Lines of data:
--

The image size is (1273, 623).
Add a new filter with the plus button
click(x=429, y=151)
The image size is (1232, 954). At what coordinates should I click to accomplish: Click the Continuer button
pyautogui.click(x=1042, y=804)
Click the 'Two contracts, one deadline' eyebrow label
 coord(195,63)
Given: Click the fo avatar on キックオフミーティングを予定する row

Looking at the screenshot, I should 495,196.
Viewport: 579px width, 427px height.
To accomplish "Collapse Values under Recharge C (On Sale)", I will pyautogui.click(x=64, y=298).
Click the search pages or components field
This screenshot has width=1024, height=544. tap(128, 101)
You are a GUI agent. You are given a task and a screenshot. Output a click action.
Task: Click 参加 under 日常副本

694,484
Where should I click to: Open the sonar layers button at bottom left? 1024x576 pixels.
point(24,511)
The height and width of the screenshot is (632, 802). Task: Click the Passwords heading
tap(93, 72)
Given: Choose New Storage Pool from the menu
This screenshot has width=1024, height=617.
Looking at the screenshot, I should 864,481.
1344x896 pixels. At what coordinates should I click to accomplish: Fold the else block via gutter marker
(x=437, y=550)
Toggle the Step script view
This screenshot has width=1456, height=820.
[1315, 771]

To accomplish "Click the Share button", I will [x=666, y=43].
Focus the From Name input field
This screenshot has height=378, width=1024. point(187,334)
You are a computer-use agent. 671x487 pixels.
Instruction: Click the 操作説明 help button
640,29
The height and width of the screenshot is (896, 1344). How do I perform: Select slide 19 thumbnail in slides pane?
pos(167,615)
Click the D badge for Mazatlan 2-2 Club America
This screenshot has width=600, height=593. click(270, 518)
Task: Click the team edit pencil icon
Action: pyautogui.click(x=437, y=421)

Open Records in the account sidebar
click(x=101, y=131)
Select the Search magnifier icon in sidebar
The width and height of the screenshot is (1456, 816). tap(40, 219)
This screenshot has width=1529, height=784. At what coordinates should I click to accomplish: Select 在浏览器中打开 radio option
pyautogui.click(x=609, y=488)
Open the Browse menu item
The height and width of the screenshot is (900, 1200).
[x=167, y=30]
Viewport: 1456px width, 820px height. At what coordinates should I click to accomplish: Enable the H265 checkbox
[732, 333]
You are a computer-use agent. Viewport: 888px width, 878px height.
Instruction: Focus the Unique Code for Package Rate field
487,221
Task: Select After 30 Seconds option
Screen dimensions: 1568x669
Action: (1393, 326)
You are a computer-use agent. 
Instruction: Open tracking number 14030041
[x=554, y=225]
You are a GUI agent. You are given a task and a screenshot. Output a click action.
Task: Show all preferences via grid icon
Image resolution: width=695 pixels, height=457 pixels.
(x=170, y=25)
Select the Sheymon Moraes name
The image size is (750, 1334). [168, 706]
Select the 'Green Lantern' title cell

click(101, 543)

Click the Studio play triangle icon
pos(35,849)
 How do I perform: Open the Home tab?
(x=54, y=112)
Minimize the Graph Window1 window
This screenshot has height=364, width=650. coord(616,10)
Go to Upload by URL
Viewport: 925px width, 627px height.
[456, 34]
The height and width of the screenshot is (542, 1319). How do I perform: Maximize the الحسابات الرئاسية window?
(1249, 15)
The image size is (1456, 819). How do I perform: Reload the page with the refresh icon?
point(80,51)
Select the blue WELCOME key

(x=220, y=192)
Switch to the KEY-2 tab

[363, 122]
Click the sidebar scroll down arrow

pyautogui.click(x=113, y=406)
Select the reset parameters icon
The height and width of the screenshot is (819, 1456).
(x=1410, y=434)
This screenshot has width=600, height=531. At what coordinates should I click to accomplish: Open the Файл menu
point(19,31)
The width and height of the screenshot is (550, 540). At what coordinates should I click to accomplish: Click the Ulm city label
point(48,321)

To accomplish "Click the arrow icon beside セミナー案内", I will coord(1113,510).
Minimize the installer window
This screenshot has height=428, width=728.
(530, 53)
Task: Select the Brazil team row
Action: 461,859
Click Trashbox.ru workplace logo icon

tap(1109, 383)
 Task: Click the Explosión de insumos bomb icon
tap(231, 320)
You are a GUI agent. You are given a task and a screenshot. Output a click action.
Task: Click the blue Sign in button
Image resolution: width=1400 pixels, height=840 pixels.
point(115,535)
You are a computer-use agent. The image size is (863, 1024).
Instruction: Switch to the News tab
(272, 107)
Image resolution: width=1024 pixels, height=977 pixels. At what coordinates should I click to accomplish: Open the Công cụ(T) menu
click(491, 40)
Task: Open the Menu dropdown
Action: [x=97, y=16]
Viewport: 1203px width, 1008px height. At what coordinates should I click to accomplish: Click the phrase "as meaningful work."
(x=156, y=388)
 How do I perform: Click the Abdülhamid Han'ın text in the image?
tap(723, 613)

--

● Aim
Copy the rows from the line containing "The image size is (1456, 819)." through the end of the rows, exactly as they appear, including both ends.

● Reply to the task
The image size is (1456, 819). How do I perform: Reload the page with the refresh icon?
point(80,51)
Select the blue WELCOME key

(x=220, y=192)
Switch to the KEY-2 tab

[363, 122]
Click the sidebar scroll down arrow

pyautogui.click(x=113, y=406)
Select the reset parameters icon
The height and width of the screenshot is (819, 1456).
(x=1410, y=434)
This screenshot has width=600, height=531. At what coordinates should I click to accomplish: Open the Файл menu
point(19,31)
The width and height of the screenshot is (550, 540). At what coordinates should I click to accomplish: Click the Ulm city label
point(48,321)

To accomplish "Click the arrow icon beside セミナー案内", I will coord(1113,510).
Minimize the installer window
This screenshot has height=428, width=728.
(530, 53)
Task: Select the Brazil team row
Action: 461,859
Click Trashbox.ru workplace logo icon

tap(1109, 383)
 Task: Click the Explosión de insumos bomb icon
tap(231, 320)
You are a GUI agent. You are given a task and a screenshot. Output a click action.
Task: Click the blue Sign in button
Image resolution: width=1400 pixels, height=840 pixels.
point(115,535)
You are a computer-use agent. The image size is (863, 1024).
Instruction: Switch to the News tab
(272, 107)
Image resolution: width=1024 pixels, height=977 pixels. At what coordinates should I click to accomplish: Open the Công cụ(T) menu
click(491, 40)
Task: Open the Menu dropdown
Action: [x=97, y=16]
Viewport: 1203px width, 1008px height. At what coordinates should I click to accomplish: Click the phrase "as meaningful work."
(x=156, y=388)
 How do I perform: Click the Abdülhamid Han'ın text in the image?
tap(723, 613)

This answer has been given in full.